Baltic terminals showed a decrease by over a third
In the first half of 2022, consolidated marine container throughput of Global Ports fell by 22.6%, year-on-year, to 611 thousand TEU, according to the company’s statement.
“Amid the global and local geopolitical tension and considerable decrease of calls by the key sea lines to the ports of Russia, the country’s container market in the Baltic Basin and the Group’s terminals in the North-West region showed a considerable decrease of container, car and RoRo cargo handling in the second quarter of the year while container handling in the Far East including VSC was more stable although affected by a negative impact of epidemiological constraints in China,” says Global Ports.
A considerable fall was registered at Ust-Luga Container Terminal (-43%, 9 thousand TEU), First Container Terminal (-36.4%, 204 thousand TEU) and Petrolesport (-38.7%, 124 thousand tonnes TEU). At the same time, Vostochnaya Stevedoring Company in the Far East showed an increase of container throughput by 9.4% to 274 thousand TEU.

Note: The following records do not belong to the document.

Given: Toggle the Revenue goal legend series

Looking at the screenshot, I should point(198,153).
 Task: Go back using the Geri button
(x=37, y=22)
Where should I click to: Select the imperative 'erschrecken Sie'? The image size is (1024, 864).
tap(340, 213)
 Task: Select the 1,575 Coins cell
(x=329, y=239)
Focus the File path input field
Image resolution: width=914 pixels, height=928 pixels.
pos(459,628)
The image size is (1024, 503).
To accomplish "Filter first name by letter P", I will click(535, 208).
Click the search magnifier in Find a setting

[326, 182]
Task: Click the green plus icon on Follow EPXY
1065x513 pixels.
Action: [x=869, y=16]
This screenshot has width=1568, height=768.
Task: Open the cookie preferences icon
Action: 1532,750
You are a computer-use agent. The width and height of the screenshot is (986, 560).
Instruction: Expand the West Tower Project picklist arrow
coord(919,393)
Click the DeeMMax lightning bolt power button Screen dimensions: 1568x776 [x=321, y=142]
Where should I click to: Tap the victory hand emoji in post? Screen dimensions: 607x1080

Handling of non-containerized cargo also reduced at the Group’s terminals: Handling of RoRo cargo dropped almost three times to 4.3 thousand units, cars — 2.9 times to 18.4 thousand units, bulk cargo — over two times to 1.2 million tonnes. Meanwhile handling of containerized cargo at Finnish ports (Global Ports is a part of a JV at the terminal in Kotka and Helsinki) rose by 36.6% in H1’22 (54.4 thousand TEU). Handling of dry bulk cargo at Moby Dik terminal in Kronshtadt fell by 17.3% to 117.3 thousand tonnes, at Yanino — by 47.8% to 93.7 thousand tonnes.
According to Global Ports, Russia’s container market has decreased by 17.3% to 899 thousand TEU in the first half of 2022. The steepest fall was seen in the Baltic region – by 38.9% to 770 thousand TEU. In the South of Russia, container throughput fell by 6.9% to 423 thousand TEU. The growth was demonstrated by northern ports and the Far East terminals – by 16.9% (79 thousand TEU) and 5.4% (936 thousand TEU) accodingly. Throughput in the Baltic Basin in 2022 is expected to fall considerably, year-on-year, while the Far East market is expected to be more stable, the Group says without providing any absolute figures.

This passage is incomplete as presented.